What the task requires:
Quote the final lines of the listing below word for word, starting at the line that contains "Screen dimensions: 437x368" and ending with the last line of the listing.

Data records:
* begin *

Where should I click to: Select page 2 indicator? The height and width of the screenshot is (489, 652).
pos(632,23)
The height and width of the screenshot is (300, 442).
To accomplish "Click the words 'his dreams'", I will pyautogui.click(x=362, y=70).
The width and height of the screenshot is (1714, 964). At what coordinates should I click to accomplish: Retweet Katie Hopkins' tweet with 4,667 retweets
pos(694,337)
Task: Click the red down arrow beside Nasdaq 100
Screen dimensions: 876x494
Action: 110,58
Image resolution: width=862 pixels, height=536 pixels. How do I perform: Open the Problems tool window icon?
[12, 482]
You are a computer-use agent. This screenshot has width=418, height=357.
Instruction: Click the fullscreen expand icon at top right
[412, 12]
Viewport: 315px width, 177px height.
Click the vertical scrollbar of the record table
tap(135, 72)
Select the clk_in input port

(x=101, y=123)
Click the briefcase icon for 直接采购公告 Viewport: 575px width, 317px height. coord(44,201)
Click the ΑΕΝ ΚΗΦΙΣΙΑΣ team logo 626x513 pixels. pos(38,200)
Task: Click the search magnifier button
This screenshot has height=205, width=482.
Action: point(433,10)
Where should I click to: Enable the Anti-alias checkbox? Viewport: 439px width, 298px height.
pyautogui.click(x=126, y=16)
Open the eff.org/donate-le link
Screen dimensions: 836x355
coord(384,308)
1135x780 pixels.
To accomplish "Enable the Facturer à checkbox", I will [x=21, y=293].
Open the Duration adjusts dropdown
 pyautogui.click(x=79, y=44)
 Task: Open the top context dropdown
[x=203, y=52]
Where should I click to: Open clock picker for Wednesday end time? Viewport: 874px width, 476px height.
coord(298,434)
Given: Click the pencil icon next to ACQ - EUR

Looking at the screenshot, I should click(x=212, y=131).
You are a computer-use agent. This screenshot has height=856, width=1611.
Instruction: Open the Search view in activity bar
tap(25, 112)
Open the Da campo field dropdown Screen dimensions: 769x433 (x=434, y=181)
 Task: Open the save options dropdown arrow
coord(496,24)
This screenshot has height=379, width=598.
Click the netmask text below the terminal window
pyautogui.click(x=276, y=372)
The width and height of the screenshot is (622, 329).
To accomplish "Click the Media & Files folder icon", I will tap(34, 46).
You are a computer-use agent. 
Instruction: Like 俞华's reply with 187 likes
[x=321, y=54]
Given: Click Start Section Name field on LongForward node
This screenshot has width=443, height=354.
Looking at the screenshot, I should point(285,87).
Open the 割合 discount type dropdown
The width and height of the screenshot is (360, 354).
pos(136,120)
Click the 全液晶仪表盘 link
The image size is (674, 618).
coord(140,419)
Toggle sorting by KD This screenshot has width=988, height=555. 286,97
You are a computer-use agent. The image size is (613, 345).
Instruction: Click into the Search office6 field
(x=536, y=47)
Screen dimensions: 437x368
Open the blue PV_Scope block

* end *

The completed task:
Screen dimensions: 437x368
Open the blue PV_Scope block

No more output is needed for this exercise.